Raab said his discussions with FM Qureshi focused on commonalities of interest and finding out the ways to further strengthen ties in diverse areas.
To a question on the human rights violations in Indian Illegally Occupied Jammu and Kashmir, he said the UK would encourage both Indian and Pakistan to maintain a positive and constructive dialogue to resolve the issue.
Foreign Minister Qureshi said Pakistan and the UK enjoyed close collaboration in various areas of bilateral interest.
To a question if Pakistan’s relations with the Taliban would be conditional, he said as a neighbour, the country had no other choice but to coexist with Afghanistan.
“So our approach has to be somewhat different and realistic [towards a government in Afghanistan],” he said.
Qureshi said whatever the conclusion of the Doha talks would be, Pakistan had ‘no favorites’ in Afghanistan.

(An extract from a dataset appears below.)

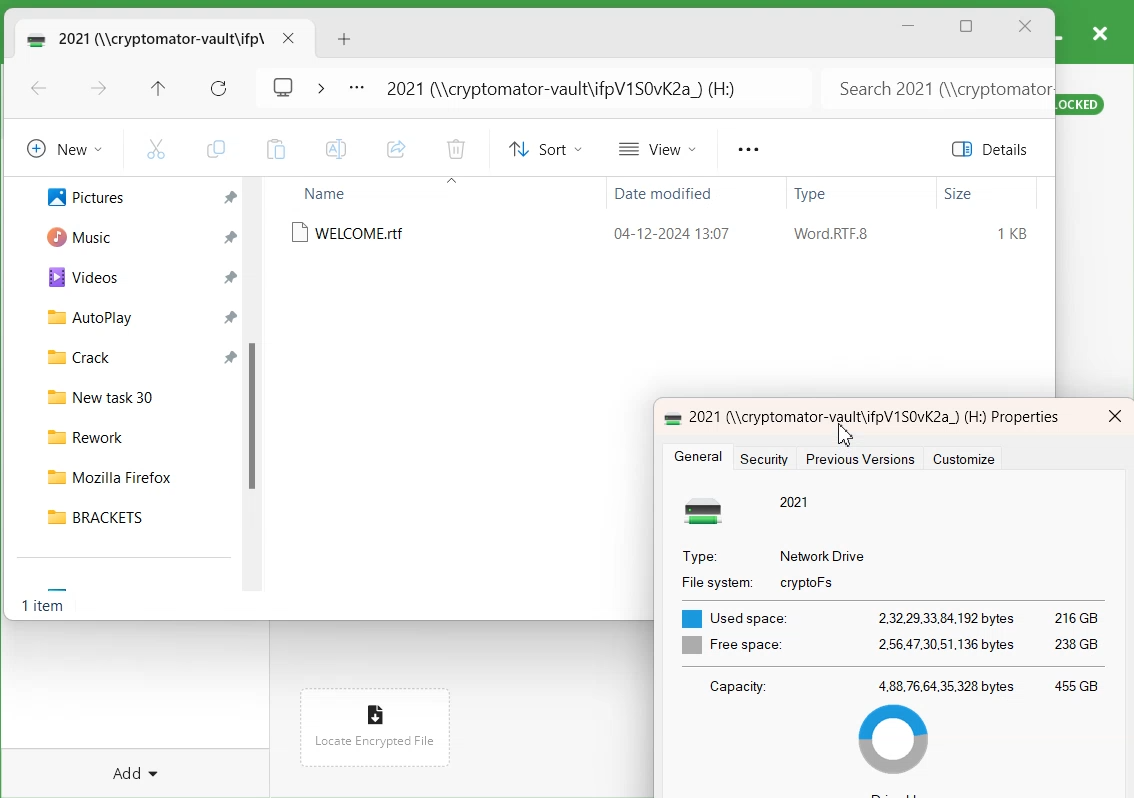  What do you see at coordinates (1080, 641) in the screenshot?
I see `238 GB` at bounding box center [1080, 641].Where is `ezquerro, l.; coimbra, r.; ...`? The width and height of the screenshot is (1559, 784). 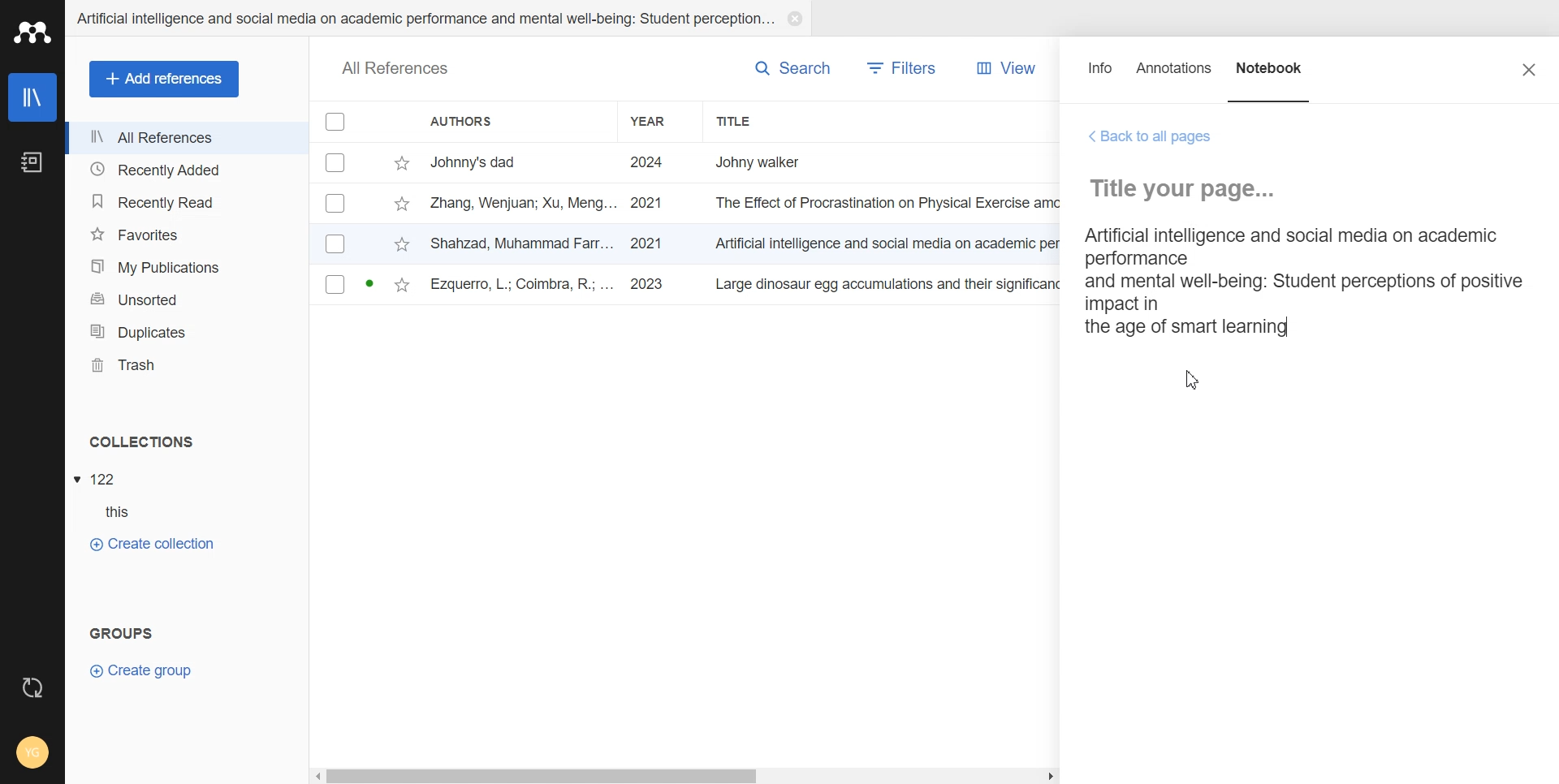
ezquerro, l.; coimbra, r.; ... is located at coordinates (523, 286).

He said Afghanistan had a population comprising different ethnicities, adding that it was in the interest of the country to adopt an inclusive approach.
“We will engage with a government in Afghanistan that has the backing of its people. We want to help the people of Afghanistan,” he said.
He said if Afghanistan was left unattended, the country could fall victim to civil war.
Qureshi said during the meeting, he apprised the British State Secretary the treatment meted out to the body of late Kashmiri leader Syed Ali Geelani denying a decent funeral for him.
He said India could not curb the sentiments of the Kashmiri people by resorting to such aggressive tactics.